Date of Award


Document Type


Degree Name

Doctor of Education (EdD)


Executive Leadership

First Supervisor

Frances G. Wills

Second Supervisor

Bil Leipold


The focus of this research was the academic impact of school suspension on Black male students in an urban high school. Findings for the study were derived from archival data retrieved with permission from the school district that served as the site of the study. The performance of 400 Black male students in the 2015 cohort of eight high schools on the New York State Algebra Regents exam was analyzed to determine whether suspension from school affected achievement as measured by the passing score on an exam which determined successful high school completion and academic success. The implications of these findings for Black males, both socially and economically, as compared to their White and Hispanic counterparts, as well as Black females are discussed.

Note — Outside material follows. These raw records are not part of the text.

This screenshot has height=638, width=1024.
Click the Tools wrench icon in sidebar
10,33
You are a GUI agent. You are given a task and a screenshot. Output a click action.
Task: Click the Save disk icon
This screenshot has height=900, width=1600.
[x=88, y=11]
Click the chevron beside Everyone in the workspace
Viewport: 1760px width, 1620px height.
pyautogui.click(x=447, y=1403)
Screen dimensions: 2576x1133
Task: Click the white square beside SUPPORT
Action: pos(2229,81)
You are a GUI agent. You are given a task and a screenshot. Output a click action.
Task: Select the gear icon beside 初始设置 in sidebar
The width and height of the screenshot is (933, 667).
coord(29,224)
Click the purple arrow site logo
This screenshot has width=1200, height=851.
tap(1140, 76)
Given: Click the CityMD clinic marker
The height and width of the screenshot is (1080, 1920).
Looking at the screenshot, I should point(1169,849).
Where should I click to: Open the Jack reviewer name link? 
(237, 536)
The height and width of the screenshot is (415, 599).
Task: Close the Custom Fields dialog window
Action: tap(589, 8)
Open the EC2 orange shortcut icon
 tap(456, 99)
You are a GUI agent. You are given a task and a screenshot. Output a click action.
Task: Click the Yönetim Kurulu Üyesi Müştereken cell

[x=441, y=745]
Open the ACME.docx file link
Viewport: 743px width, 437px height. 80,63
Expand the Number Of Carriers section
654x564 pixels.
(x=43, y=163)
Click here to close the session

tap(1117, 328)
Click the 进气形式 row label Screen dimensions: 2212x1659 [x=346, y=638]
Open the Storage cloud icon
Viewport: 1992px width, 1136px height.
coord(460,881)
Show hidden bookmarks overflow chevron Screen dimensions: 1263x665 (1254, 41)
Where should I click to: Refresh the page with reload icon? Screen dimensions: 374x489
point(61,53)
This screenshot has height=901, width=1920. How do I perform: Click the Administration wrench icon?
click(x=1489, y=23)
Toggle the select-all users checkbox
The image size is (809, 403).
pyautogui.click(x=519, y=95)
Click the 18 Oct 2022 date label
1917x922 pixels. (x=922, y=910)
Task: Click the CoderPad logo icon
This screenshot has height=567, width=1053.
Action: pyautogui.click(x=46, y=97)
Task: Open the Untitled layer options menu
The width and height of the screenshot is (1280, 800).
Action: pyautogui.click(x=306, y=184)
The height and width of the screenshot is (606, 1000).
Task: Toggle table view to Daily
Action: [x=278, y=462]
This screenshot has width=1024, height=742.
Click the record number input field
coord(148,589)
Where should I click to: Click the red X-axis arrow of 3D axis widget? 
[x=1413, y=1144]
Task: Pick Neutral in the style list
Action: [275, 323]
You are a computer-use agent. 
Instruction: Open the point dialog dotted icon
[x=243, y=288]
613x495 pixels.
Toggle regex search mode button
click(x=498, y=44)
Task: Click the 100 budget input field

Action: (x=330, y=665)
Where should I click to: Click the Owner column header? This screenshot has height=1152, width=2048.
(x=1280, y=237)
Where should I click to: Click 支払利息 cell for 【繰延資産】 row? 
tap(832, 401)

Research suggests that the policies that limit educational opportunities for Black males decrease the probability of their employment prospects, while increasing the need for welfare services, the future rate of incarceration in prisons, and the potential for commitment to psychiatric institutions. The findings from this study could inform understanding of the impact of the policy of school suspension, one of several policies which limit educational opportunities for Black male students. Implications of the study include alternative approaches to addressing student behavior in high schools and adjustment to the delivery of Math curriculum and instruction to ensure it is culturally sensitive to the diverse needs and backgrounds of all students.